Leonardo Acori

Personal information
- Date of birth: 16 January 1955 (age 70)
- Place of birth: Bastia Umbra, Italy
- Position: Midfielder

Senior career*
- Years: Team / Apps / (Gls)
- 1972–1974: Napoli
- 1974–1983: Banco di Roma

Managerial career
- 1990–1991: Rieti
- 1991–1992: L'Aquila
- 1992–1994: Viterbese
- 1994–1995: Ternana
- 1995–1996: Ladispoli
- 1997–1999: Gubbio
- 1999–2002: Sangiovannese
- 2002–2008: Rimini
- 2008–2009: Livorno
- 2009: Benevento
- 2010: Benevento
- 2010–2011: Cremonese
- 2012–2013: San Marino Calcio
- 2014: Grosseto
- 2014–2015: Gubbio
- 2016: Rimini
- 2016: Prato
- 2018–2019: Rimini

= Leonardo Acori =

Italian football manager and player (born 1955)

Leonardo Acori (born 16 January 1955) is an Italian football manager and former player, who played as a midfielder.

==Playing career==
Acori played since 1974 to 1983 in the football team of G.S. Banco di Roma.

==Coaching career==
Acori's first coaching experience came in 1990, at the helm of Interregionale team Rieti, which he led to a fourth place, then winning the division the next year with L'Aquila. After two seasons with Viterbese (a fourth and a third place), he served as mid-season replacement at Ternana with little fortune, and then trying unsuccessfully to escape relegation with Lazio-based team Ladispoli the following year. In 1997–98 he became head coach of Gubbio, leading them to an immediate Serie D title and a seventh place in the Serie C2 the following season.
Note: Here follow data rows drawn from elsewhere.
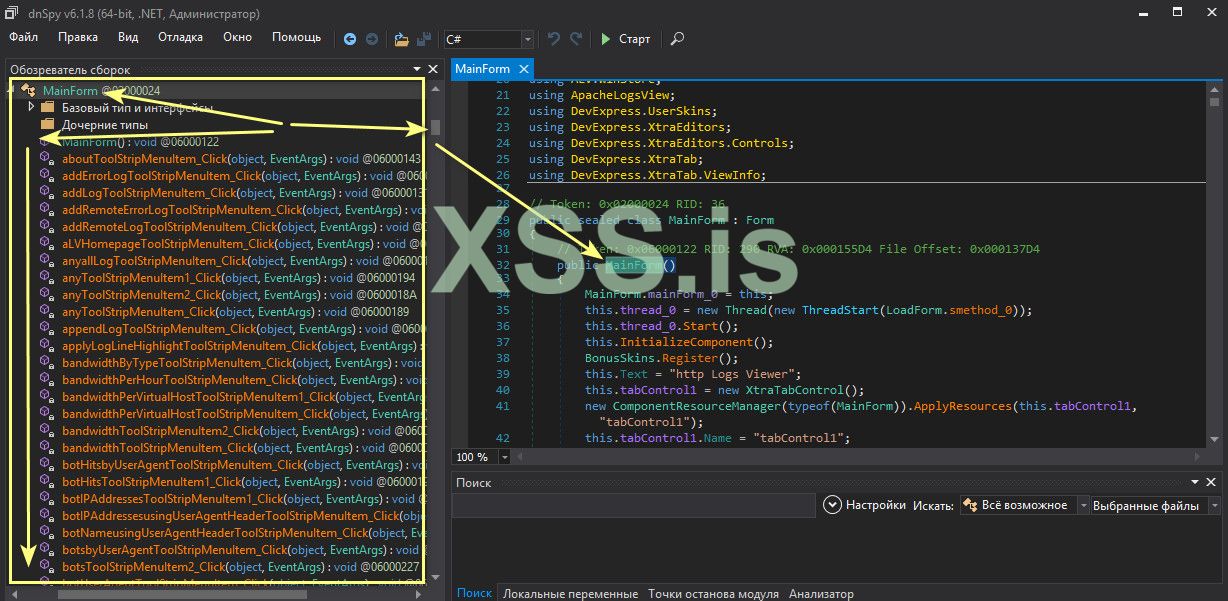The height and width of the screenshot is (601, 1228).
Task: Click the save all toolbar icon
Action: click(x=424, y=39)
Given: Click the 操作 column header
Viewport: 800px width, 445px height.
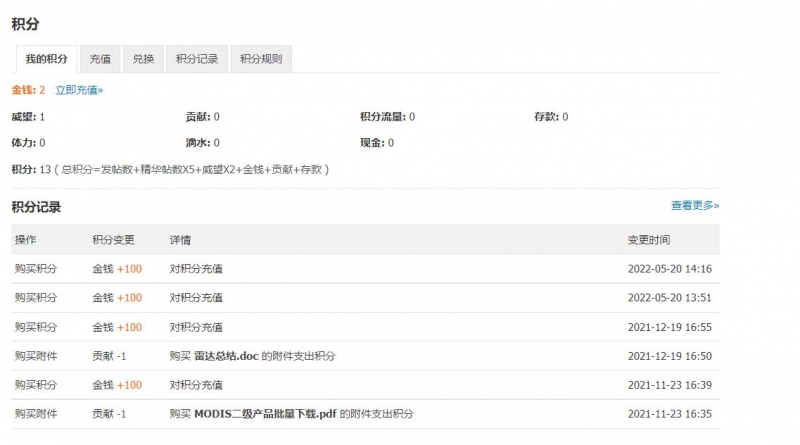Looking at the screenshot, I should coord(26,240).
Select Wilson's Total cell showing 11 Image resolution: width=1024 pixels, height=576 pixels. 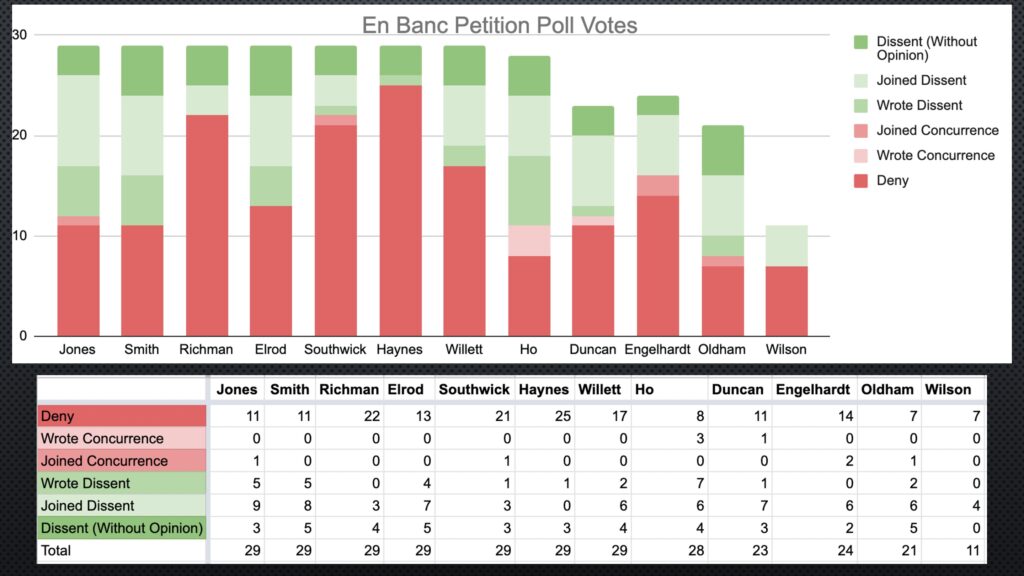tap(972, 549)
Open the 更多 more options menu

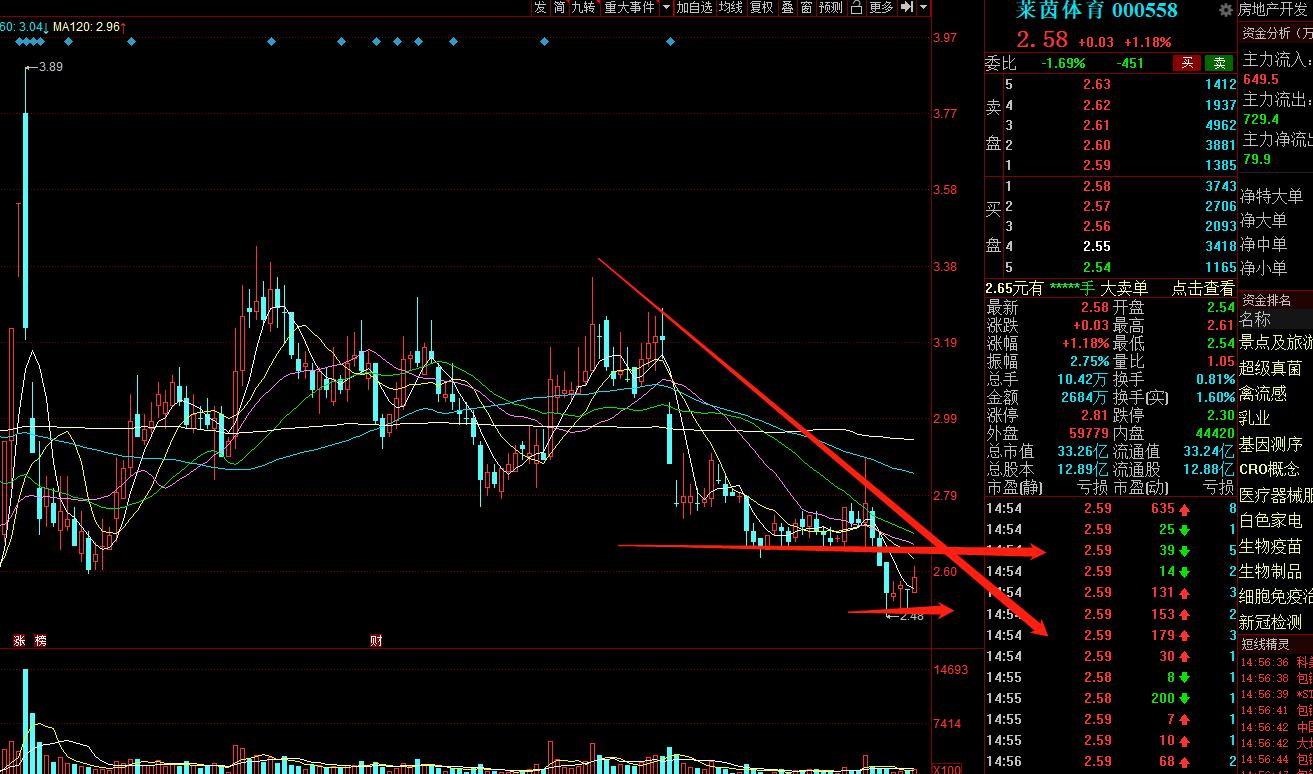(881, 7)
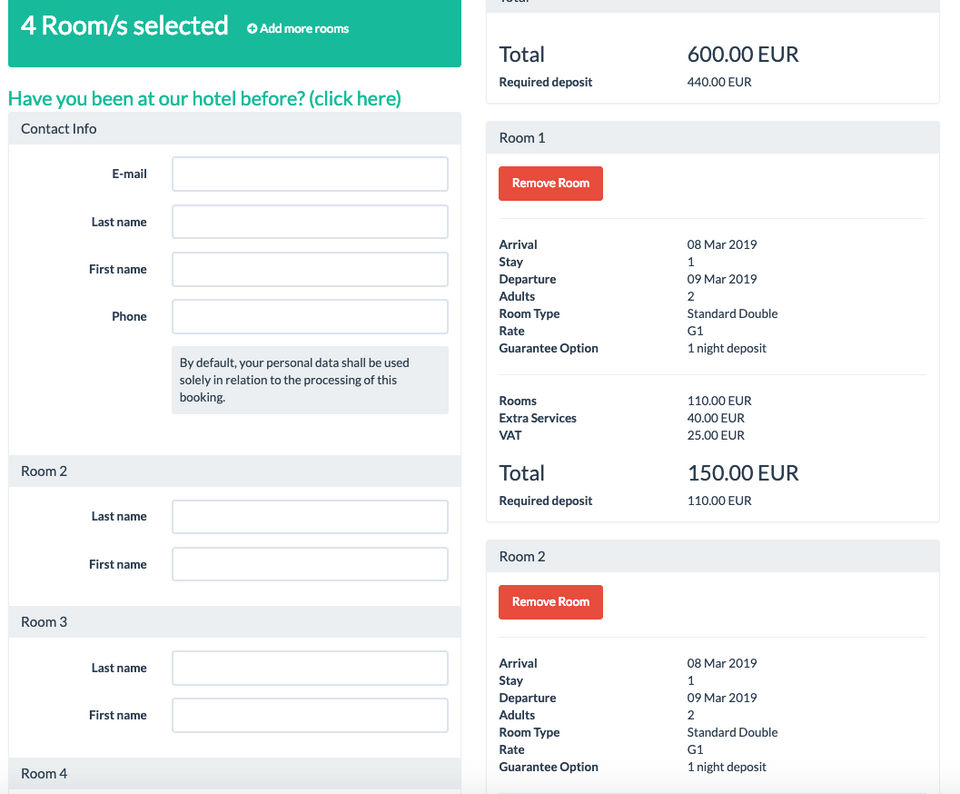The image size is (960, 794).
Task: Select the Room 3 Last name field
Action: [310, 668]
In 1999, he joined Tuscan side Sangiovannese, leading them to a Serie D title in 1999–2000 and narrowly missing promotion to Serie C1 in 2001–02 after losing the playoff finals to Pro Patria.
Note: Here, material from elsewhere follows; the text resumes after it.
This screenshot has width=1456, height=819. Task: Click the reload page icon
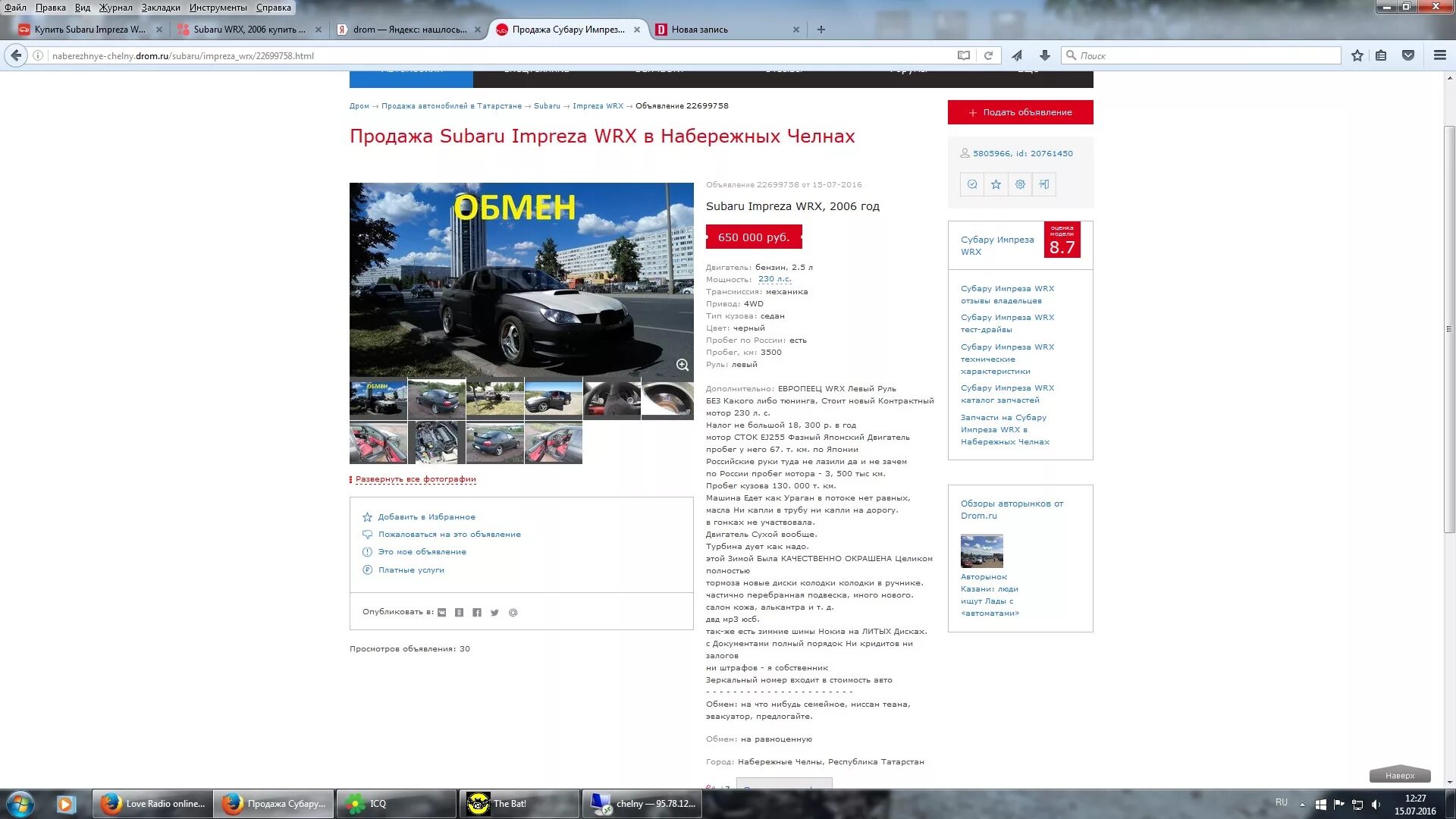point(988,55)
In 2002–03 he was appointed as new Rimini boss, leading the biancorossi to a second place in the Serie C2/B, and then winning the promotion playoffs. The next season, he then led Rimini to a fourth place in the Serie C1 round, missing a second consecutive promotion after losing the subsequent promotion playoffs. The promotion however proved just to be delayed as Rimini managed to win the Serie C1/A round the following season, thus ensuring a historical Serie B comeback. He was confirmed at the helm of Rimini with notable fortune, leading also his side to a fifth place in the 2006–2007 Serie B.

On 4 June 2008 he was announced as new Livorno boss, with the aim to lead the amaranto back to Serie A in their 2008–09 Serie B campaign. He was sacked on 23 May 2009 after a 0–1 home loss to AlbinoLeffe in Serie B's Week 41 (with only one weekday remaining), despite having already achieved a spot in the upcoming promotion playoffs, with assistant coach Gennaro Ruotolo replacing him for the remaining league and playoff games.
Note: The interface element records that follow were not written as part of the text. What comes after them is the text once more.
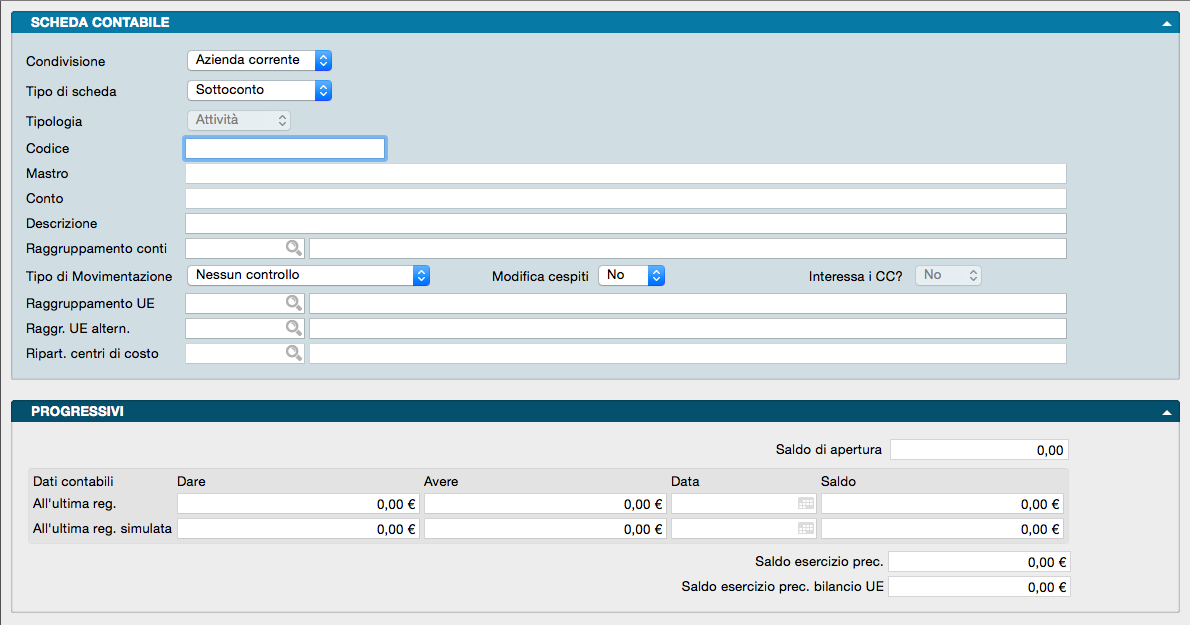Click the Descrizione text field
The height and width of the screenshot is (625, 1190).
[x=625, y=224]
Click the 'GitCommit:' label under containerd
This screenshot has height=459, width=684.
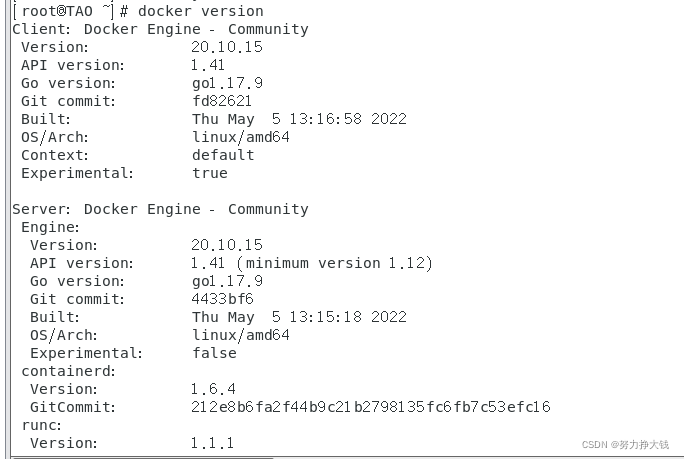pos(73,407)
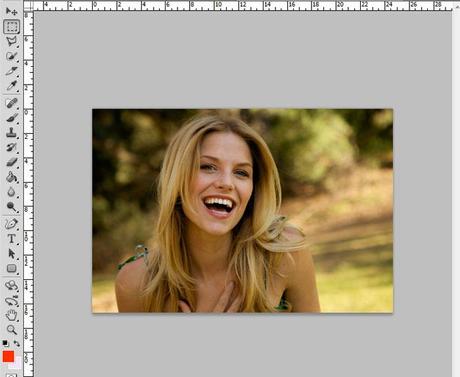
Task: Activate the Type tool
Action: click(11, 239)
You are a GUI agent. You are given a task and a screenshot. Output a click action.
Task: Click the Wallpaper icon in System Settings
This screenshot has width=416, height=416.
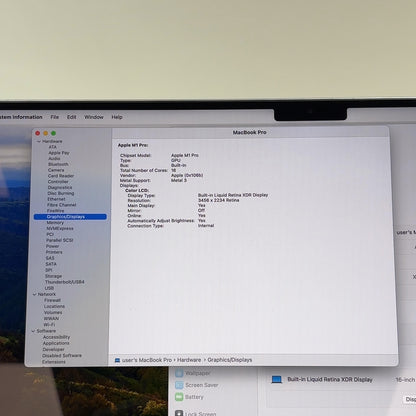tap(179, 373)
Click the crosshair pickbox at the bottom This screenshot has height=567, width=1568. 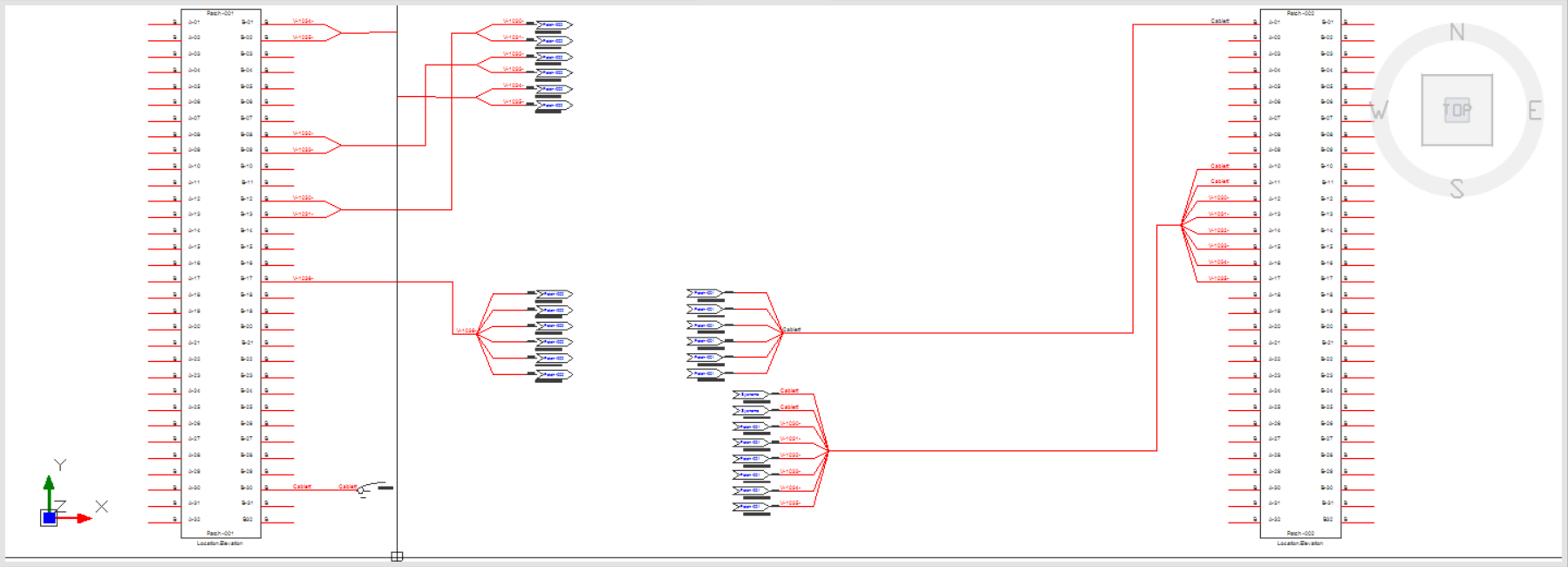(397, 556)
In June 2009 he was named new head coach of ambitious Lega Pro Prima Divisione club Benevento, but was removed from his head management post later in December due to poor results. He was appointed back at the helm of Benevento later in April 2010 to replace Andrea Camplone, with the aim to qualify his side to a promotion playoff spot with only four games remaining to the end of the regular season.

From 26 October 2010 until he was sacked on 11 April 2011, he was the coach of U.S. Cremonese.

On 2 October 2012 he was named new coach of San Marino Calcio, taking the place of the recently sacked Mario Petrone.